I’ve seen the something similar on Mastodon. It’s become colonized by some of the worst of Twitter’s offal. A lot of them moved over to Bluesky, but I’ve seen a return since that platform’s shittiness finally emerged. Negative and fear-mongering news posts as well as entitled snark. It’s still better than the alternatives, but I’m starting to think that maybe the algorithms were only part of the overall problem… But at least I have the means to moderate what I see.
Comment on Killing ownership is the method, killing the secondary market is the objective.
amgine@lemmy.world 4 days ago
In regards to your edit: lemmy is quickly becoming an echo chamber of extreme pov’s and hot takes. You take the Reddit refugees and the Reddit banned users but leave the major casual users behind you get a lot of opinionated reactionary people in a relatively small place. Combine that with independently ran and lightly moderated servers.
I’ve been here for a while and at risk of sounding typical and repetitive of users of other platforms, it’s becoming shitty.
FrChazzz@lemmus.org 4 days ago
Batmorous@lemmy.world 4 days ago
We must get more casual users here to balance it out
Canconda@lemmy.ca 4 days ago
I honestly think every single platform that uses a vote score system is inherently vulnerable to becoming an echo chamber.
The only value a vote score generates is consensus.
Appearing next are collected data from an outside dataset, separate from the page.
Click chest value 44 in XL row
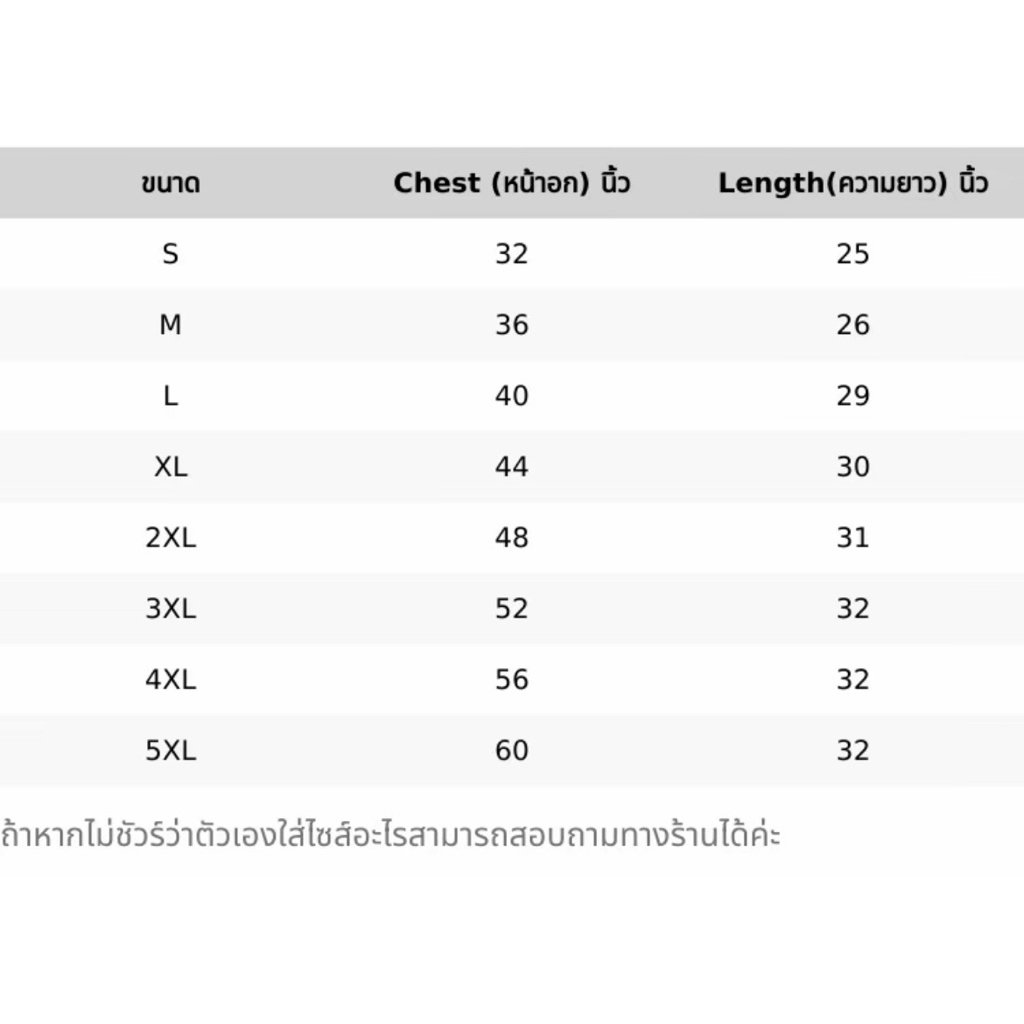Viewport: 1024px width, 1024px height. click(511, 466)
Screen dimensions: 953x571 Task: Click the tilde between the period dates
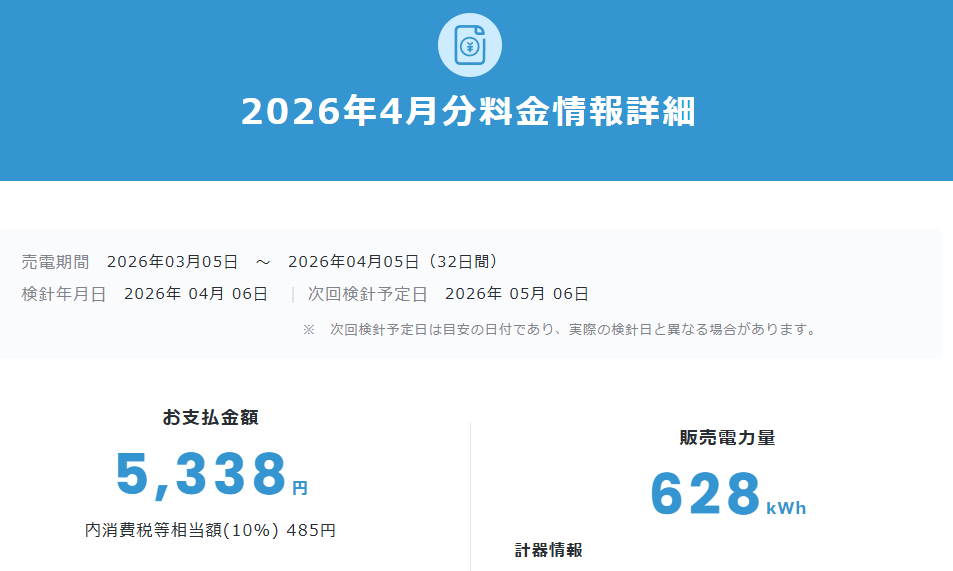point(263,262)
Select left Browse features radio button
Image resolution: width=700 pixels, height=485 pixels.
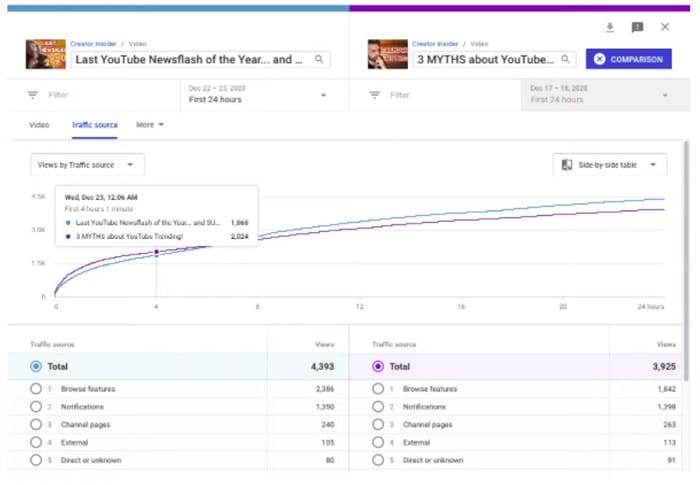(x=36, y=389)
This is at the cost of influencing readers before they even engage the content. It lowers the bar of participation, partly by removing the necessity of commenting approval/disapproval, and secondarily by making approval/disapproval anonymous.
Ultimately it makes it easier for people to participate without actually contributing and that lowers the quality of the end result.
amgine@lemmy.world 4 days ago
I agree. I think hacker news does it well. No downvotes and upvotes are publicly hidden.
Canconda@lemmy.ca 4 days ago
I could see vote score being a valuable moderation tool on the backend.